Banyak hal lain dibahas dalam buku tebal ini, tentunya. Bagian favorit saya ketika ada terselip kisah-kisah tentang Gus Dur dari buku ini membuat saya ngakak.
Suatu hari Pak Ayip ke Kairo. Diantarlah oleh Fudoli Zaini, teman Gus Dur ketika belajar di Universitas Al-Azhar. Fudoli Zaini yang sedang berusaha menyelesaikan S3 itu lantas berkata pada pak Ayip, katanya, “Sayang Saudara Ayip tidak datang bulan lalu?”
“Mengapa?”
“Kalau datang bulan lalu niscaya bertemu Gus Dur. Dia mampir dan sempat mengadakan pertemuan dan berbicara dengan kawan-kawan disini,” katanya.

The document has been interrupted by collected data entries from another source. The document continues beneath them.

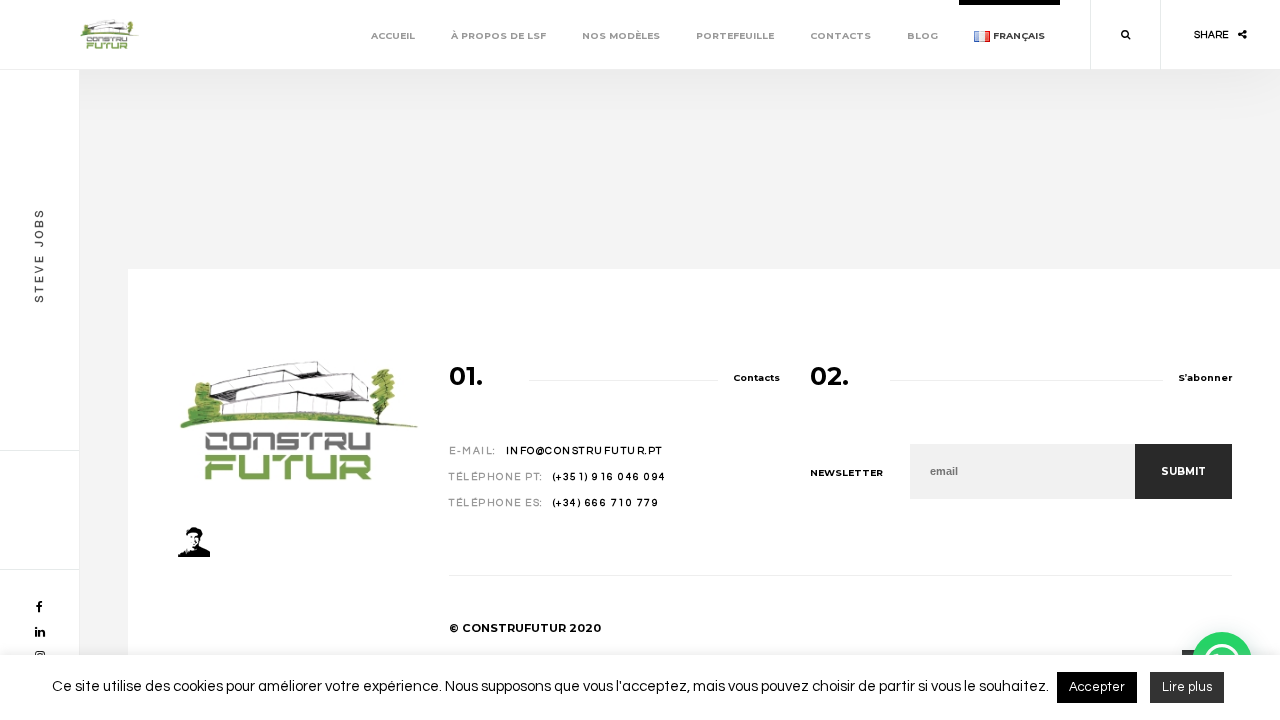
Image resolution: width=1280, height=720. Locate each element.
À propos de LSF (498, 35)
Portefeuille (735, 35)
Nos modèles (621, 35)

“Oh, ya? Apa yang dia bicarakan?”
“Katanya, untung dia tidak terus belajar di Azhar sehingga sekarang bisa jadi orang,” jawab Fudoli.
“Maksudnya apa?”
“Maksudnya ya… saya ini bukan orang.”
Buku ini saya dapat 10 tahun lalu, diterbitkan dalam menyambut Bapak Ayip Rosisi 70 tahun, 31 Januari 2008. Kemarin menjelang 80 tahun usia beliau, beliau masih aktif hadir berdiskusi ke Perpustakaan Nasional, dan menulis ini itu.
Ironis memang, dan terasa nendang judul buku ini di tengah heboh berita orang bergelar berjejer kok nyontek, plagiat.
Jangan-jangan benar mungkin dawuh Gus Dur, kalau mau jadi orang, tak usah tamatkan kuliah? (T)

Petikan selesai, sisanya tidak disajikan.